WHAT YOU NEED TO DO:
Copy the lines of the records below without any changes, starting at the line that contains "Sort list by Target Name column header" and ending at the line that contains "click(x=63, y=492)", with both of those lines included.

Data listing:
* * * * *

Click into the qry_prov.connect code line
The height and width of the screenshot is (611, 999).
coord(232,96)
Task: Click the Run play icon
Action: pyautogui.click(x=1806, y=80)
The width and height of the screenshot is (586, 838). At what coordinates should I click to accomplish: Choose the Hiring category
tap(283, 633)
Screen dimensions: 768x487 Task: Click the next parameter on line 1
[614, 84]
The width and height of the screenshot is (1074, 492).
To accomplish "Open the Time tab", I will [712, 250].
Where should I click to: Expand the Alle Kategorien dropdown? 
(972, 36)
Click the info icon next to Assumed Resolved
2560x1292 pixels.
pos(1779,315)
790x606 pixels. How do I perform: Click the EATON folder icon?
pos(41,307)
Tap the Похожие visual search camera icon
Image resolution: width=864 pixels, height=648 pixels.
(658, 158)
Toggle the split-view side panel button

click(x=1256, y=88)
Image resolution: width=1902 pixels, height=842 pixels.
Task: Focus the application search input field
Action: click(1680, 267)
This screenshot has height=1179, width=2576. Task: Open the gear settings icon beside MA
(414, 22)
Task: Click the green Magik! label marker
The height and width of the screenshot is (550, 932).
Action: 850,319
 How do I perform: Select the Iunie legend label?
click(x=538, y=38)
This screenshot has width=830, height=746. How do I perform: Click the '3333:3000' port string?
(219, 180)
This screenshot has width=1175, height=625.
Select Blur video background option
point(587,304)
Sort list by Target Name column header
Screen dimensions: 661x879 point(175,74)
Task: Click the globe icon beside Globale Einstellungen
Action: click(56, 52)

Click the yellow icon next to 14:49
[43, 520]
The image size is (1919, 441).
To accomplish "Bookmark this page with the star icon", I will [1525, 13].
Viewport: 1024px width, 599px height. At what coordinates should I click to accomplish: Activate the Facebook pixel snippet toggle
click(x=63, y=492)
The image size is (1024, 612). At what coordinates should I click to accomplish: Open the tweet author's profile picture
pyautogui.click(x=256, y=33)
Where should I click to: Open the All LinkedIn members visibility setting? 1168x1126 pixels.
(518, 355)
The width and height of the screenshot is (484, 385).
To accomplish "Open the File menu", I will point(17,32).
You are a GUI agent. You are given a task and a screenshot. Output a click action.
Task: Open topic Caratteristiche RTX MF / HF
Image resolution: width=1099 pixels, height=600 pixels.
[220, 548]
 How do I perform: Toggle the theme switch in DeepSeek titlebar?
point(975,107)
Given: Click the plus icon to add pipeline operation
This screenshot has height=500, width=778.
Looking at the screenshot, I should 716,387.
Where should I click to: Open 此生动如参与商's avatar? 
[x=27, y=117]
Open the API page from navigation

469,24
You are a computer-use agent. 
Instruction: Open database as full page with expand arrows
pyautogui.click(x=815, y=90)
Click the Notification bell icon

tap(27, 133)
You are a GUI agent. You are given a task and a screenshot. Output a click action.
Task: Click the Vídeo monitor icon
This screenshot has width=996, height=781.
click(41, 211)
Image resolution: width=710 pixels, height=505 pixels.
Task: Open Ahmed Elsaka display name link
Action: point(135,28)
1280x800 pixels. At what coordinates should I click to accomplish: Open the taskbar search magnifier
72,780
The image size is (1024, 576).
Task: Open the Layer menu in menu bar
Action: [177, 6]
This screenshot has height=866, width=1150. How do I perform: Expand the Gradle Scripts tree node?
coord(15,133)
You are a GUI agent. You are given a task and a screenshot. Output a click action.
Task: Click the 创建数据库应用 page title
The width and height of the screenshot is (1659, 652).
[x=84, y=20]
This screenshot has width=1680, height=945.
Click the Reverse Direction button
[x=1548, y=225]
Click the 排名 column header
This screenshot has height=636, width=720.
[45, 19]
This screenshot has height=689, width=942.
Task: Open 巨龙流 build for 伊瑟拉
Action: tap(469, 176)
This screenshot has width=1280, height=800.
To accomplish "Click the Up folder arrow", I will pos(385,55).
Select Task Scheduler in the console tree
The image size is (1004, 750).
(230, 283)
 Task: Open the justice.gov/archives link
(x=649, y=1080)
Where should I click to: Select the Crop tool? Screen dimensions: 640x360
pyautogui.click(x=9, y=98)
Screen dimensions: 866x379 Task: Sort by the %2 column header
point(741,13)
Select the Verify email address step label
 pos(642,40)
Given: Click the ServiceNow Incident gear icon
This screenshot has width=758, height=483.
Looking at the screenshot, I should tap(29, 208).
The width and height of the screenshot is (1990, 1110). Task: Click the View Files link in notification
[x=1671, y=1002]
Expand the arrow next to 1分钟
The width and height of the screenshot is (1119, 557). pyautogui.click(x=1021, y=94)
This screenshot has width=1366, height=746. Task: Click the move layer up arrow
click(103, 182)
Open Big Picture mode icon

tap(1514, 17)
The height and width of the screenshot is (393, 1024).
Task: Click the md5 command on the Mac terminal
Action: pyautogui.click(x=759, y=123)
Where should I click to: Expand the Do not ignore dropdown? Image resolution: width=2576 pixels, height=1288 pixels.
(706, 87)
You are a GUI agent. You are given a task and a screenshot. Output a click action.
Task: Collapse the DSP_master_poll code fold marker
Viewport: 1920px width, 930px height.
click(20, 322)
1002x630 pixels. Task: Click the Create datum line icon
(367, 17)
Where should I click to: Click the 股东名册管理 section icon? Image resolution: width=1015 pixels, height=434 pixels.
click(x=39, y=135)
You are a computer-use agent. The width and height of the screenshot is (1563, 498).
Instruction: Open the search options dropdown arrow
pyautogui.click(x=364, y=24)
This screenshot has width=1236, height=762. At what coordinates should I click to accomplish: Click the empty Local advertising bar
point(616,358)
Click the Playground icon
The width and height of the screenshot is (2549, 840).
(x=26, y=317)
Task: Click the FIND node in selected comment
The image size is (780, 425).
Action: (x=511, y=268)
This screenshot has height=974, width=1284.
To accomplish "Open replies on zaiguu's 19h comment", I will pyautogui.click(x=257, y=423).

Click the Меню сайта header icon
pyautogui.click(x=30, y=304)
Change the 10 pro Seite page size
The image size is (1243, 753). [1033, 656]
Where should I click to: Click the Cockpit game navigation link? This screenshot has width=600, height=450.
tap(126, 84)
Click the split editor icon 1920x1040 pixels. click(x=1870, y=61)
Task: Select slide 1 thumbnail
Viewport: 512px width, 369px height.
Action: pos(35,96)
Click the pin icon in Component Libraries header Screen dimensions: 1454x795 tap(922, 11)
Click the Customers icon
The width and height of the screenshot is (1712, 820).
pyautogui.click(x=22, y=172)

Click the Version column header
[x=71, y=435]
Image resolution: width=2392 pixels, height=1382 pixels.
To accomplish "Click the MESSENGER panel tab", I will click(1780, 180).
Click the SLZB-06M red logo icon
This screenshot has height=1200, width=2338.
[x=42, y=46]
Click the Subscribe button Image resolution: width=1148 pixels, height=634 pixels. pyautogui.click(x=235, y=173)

* * * * *

CORRECT RESULT:
Sort list by Target Name column header
Screen dimensions: 661x879 point(175,74)
Task: Click the globe icon beside Globale Einstellungen
Action: click(56, 52)

Click the yellow icon next to 14:49
[43, 520]
The image size is (1919, 441).
To accomplish "Bookmark this page with the star icon", I will [1525, 13].
Viewport: 1024px width, 599px height. At what coordinates should I click to accomplish: Activate the Facebook pixel snippet toggle
click(x=63, y=492)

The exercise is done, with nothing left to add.